Earlier this year, Warner Bros. cut production by 19 films a year, after eliminating its Picturehouse and Warner Independent labels and absorbing New Line Cinema -- a clear move to cut costs and focus in-house spending on the movies known as "tent poles" for their all-inclusive appeal.

But the vast empires of media conglomerates actually help insulate Hollywood from the credit crunch. Cable networks, TV stations and theme parks generate billions in free cash flows to help fund new movies -- boom, bust or fail.

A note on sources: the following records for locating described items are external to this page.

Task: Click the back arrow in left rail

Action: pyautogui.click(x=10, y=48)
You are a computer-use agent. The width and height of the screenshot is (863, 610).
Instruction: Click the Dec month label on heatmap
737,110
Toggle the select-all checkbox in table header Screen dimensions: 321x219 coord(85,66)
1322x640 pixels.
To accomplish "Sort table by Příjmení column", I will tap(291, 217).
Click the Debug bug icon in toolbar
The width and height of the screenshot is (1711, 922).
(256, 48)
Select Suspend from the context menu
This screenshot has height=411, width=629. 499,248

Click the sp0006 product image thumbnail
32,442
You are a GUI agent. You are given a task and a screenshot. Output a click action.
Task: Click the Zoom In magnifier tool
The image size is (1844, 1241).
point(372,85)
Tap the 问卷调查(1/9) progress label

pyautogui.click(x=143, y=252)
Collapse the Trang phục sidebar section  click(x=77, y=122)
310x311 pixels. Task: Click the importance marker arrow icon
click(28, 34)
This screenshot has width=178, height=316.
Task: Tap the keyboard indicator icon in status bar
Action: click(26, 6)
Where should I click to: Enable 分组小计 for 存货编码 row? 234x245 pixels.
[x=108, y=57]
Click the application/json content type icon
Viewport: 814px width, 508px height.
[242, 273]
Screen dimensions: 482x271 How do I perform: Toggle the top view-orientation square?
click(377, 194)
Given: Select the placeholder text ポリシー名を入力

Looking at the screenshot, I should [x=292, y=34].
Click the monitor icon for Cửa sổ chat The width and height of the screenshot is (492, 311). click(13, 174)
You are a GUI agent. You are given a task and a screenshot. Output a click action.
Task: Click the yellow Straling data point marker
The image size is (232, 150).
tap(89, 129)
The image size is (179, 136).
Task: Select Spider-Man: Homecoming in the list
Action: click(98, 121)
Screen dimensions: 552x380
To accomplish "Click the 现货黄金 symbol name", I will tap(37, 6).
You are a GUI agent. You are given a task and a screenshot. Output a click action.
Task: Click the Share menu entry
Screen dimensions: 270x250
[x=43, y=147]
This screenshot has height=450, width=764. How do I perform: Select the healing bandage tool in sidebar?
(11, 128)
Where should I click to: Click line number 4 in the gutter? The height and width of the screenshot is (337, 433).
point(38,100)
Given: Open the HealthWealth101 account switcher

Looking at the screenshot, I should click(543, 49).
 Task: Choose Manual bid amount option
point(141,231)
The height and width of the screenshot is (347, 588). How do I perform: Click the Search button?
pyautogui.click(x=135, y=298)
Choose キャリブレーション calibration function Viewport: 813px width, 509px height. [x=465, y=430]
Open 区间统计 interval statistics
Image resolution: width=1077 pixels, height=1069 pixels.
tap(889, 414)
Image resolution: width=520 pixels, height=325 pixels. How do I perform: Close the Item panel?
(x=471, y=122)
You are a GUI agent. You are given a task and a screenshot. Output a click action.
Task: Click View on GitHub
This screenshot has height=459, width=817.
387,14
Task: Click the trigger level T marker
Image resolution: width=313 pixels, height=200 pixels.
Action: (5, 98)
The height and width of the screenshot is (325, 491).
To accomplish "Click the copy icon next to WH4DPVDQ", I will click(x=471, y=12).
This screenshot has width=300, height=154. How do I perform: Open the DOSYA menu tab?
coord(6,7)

Big-ticket movies are typically financed with in-house cash or company credit lines. Some projects are financed 50 percent by private equity, but those are usually riskier and smaller productions. Studios often become distributors on such tie-ups anyway, and secure themselves with agreements that recoup their distribution and advertising costs up front.

Already in 2008, only about a quarter of Warner Bros.' 33 movies were co-financed, said Wunderlich Securities analyst Martin Pyykkonen. With Time Warner Inc. businesses "still spewing off plenty of free cash to invest" and private equity players still in the market, financing blockbusters won't be a problem, he said.

"I'm just saying there are ways to get these done that may not be obvious," he said.

That is, no matter what happens in the larger credit market and even outside financing, you can bank on the next "Harry Potter" movies being made.

Even if equity investors do follow the example from July of Deutsche Bank in walking away from film financing, studios may be just as happy. Paramount said then, as Deutsche Bank abandoned it, that it preferred other financing options. And the studios use outside equity in varying proportions.

The lingering worry is that the famously resilient consumer will not buy as many videos through the holidays.

"They'll still be buying content, whether it's music or DVDs, but my guess is ... they'll be a little more selective," said Russ Crupnick, a digital media analyst for NPD Group. "That's where the economy is going to be hit."

Hodges, the Florida librarian, is not alone borrowing videos at the public library and re-watching his own collection. Video rental revenue in the U.S. in the first nine months of the year was off 1.2 percent at $5.6 billion, according to the industry tracker, Video Business. Video sales were down 3.5 percent at $8.6 billion, it said. Box office receipts through Oct. 5 were flat at $7.25 billion, though attendance slipped.